Vargas Llosa lança novo livro em Londres

O escritor peruano Mario Vargas Llosa disse hoje em Londres, durante o lançamento de seu último livro A Linguagem e a Paixão, que está convicto de que "a literatura pode ajudar as pessoas a viver". O livro contém uma reunião de artigos publicados em sua coluna Pedra de Toque, no jornal espanhol El País, durante os últimos 15 anos. A Linguagem e a Paixão foi lançado no Instituto Cervantes, em Londres, cidade onde o escritor mora durante boa parte do ano. Varga Llosa defendeu sua concepção de "literatura comprometida", que tem levado o escritor a crer que "a literatura é uma forma de influir no curso da história". Sobre o jornalismo, Vargas Llosa disse que é uma profissão que o tem acompanhado sempre e que "tem sido muito estimulante e uma fonte muito rica para meu trabalho de escritor". "O jornalismo - acrescentou - é uma maneira de participar do debate cívico", função que Vargas Llsa defende com a mesma convicção com que acredita na "cultura da democracia, da tolerância e da coexistência na legalidade". O livro A Linguagem da Paixão contém artigos jornalísticos que às vezes são notas de viagens, resenhas de livros ou comentários da atualidade.
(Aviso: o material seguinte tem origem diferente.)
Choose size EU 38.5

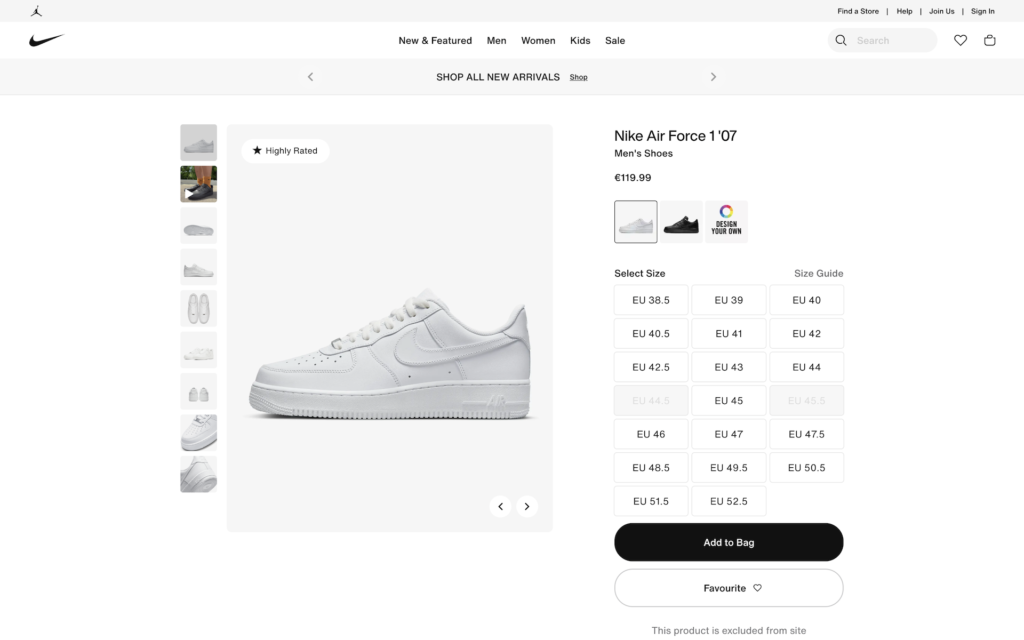pos(651,300)
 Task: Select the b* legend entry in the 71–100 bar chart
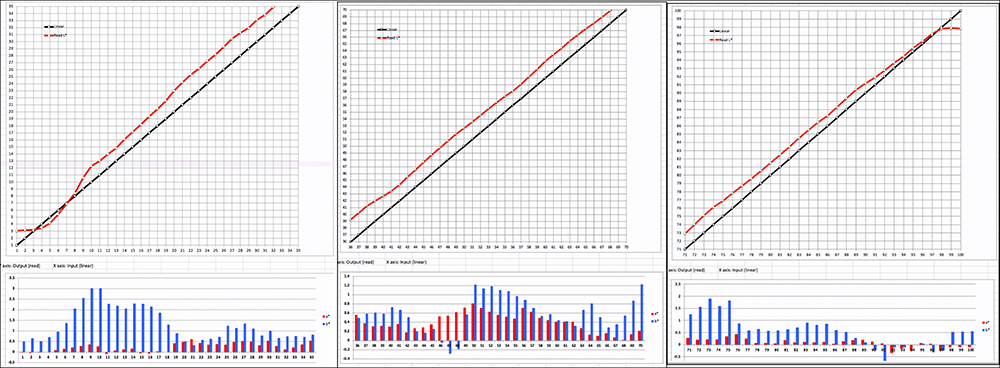coord(987,330)
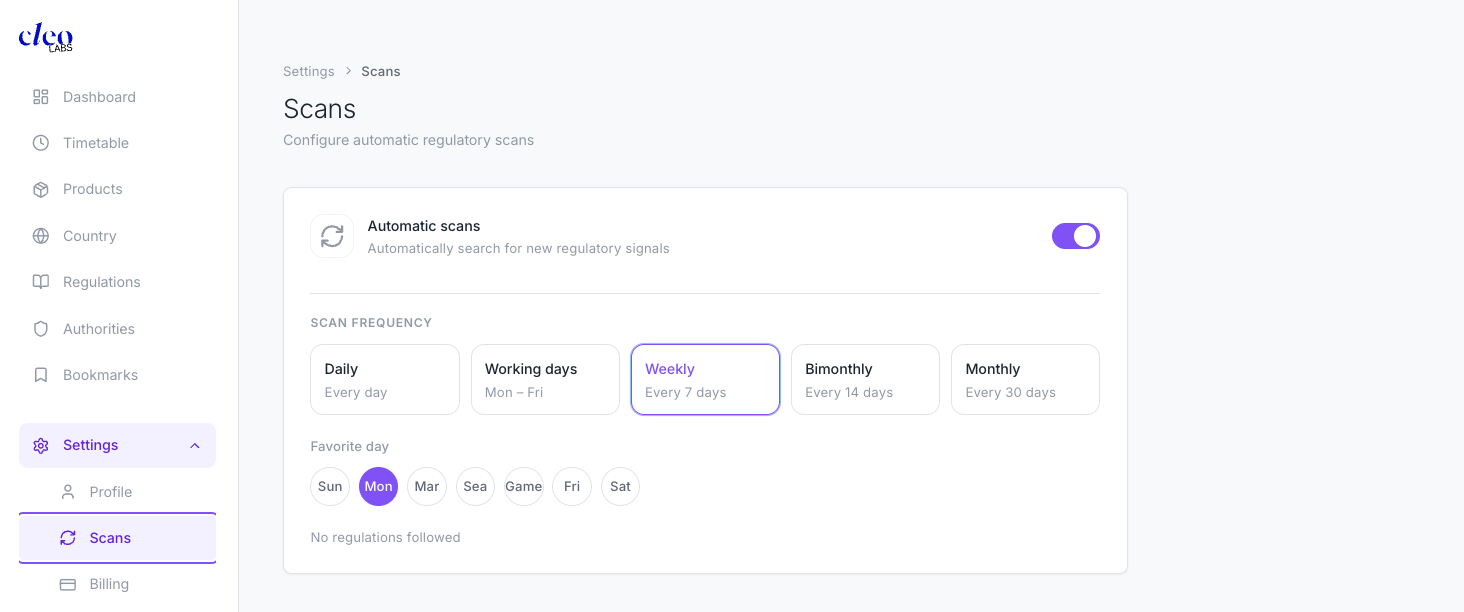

Sempre, sem dúvida, com um toque de polêmica e, segundo disse seu autor, "dirigidos a um público amplo, a um público profano". Um dos temas mais recorrentes nas "pedras de toque" de Vargas Llosa é a ditadura que, "para mim, como peruano e como sul-americano, é um tema constante e obsessivo". "Assim como ocorre com a função da literatura, cuja utilidade para mim é inequívoca e também indemonstrável".O autor de A Festa do Bode (La Fiesta del Chivo) foi crítico em relação à imprensa amarela ou sensacionalista, ainda que tenha reconhecido que "não há como consertar este mal, porque o remédio seria pior que a enfermidade". Por outro lado, Vargas Llosa se declarou firme partidário de que os países da União Européia abram suas fronteiras à imigração econômica, entre outras coisas - argumentou - "porque combatê-la é absolutamente inútil". "A imigração, afirmou, não é uma ameaça, e sim uma bênção para os países".